The Pitfalls of Supply Documentation at the Point of Care

Recently at the OR Manager Conference in Long Beach, CA we held a presentation entitled “Pitfalls and Implications of Current Supply Documentation at the Point of Care.”  In it we highlighted how manual, duplicative and error-ridden this process is, and why poor point-of-care data matters – the implications of inaccurate patient medical records, poor recall and expiration tracking, over- and under-billing, and product waste, to name just a few problems.

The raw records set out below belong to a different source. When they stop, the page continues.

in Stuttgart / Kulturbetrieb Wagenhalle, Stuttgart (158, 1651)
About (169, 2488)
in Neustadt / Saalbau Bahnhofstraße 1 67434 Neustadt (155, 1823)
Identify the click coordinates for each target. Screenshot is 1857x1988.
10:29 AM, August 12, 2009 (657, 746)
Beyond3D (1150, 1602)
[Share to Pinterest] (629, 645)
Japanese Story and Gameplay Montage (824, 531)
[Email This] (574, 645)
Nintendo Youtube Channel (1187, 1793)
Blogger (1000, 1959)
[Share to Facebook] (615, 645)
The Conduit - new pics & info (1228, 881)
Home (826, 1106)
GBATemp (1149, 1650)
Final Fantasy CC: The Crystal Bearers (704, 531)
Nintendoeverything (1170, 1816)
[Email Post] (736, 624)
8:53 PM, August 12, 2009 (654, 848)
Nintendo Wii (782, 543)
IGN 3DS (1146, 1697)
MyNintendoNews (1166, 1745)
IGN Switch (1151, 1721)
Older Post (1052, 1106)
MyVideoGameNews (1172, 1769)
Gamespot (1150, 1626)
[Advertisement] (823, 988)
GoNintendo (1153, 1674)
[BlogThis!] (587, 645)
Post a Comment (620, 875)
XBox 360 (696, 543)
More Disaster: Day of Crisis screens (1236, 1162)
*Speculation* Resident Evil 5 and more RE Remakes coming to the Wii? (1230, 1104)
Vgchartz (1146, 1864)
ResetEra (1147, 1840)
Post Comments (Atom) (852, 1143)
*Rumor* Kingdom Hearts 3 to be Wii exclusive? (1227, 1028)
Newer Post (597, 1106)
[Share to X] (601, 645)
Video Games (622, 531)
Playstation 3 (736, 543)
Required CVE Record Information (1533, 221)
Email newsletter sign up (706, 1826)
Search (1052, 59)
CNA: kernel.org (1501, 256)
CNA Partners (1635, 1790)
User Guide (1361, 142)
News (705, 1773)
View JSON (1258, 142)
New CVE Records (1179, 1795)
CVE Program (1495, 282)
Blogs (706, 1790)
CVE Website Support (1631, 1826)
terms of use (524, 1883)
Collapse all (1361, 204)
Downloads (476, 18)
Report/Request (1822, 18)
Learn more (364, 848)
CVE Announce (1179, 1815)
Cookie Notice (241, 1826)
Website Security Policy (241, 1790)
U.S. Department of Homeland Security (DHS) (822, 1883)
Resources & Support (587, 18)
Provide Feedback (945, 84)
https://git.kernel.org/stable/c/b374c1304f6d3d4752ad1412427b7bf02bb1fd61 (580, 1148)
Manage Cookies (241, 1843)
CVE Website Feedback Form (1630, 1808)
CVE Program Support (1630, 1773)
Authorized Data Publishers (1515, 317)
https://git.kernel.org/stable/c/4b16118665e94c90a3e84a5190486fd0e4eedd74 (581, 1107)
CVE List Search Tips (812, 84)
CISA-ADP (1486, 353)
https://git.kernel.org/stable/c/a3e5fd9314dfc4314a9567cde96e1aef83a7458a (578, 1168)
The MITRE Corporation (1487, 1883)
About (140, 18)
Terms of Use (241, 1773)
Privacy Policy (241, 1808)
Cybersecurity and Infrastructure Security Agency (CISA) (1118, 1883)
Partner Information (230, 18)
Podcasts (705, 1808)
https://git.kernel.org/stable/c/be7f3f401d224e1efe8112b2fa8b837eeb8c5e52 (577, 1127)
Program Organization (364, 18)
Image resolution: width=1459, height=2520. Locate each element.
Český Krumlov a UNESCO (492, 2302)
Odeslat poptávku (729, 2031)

The challenges that resonated most powerfully with our audience were: (1) the highly manual documentation process for implants and biologics; (2) items hoarding, i.e. placing products in numerous places to ensure that they won’t run out, thereby causing excess and waste; and (3) the amount of time nurses spend on reviewing and responding to billing errors the day after a procedure.

What the audience said they were most shocked to learn about was: (1) the financial impact of the errors in the clinical documentation process, and the consequences of over- and under-billing; (2) the excessive number of manual touch points in this process, from the nurses in the room to the billing clerk to the auditors and often back to the nurses; (3) how many actual pieces of paper have to be completed and tracked; and (4) to what degree this failure of supply documentation at the point of care makes it nearly impossible to track recalls to the patient.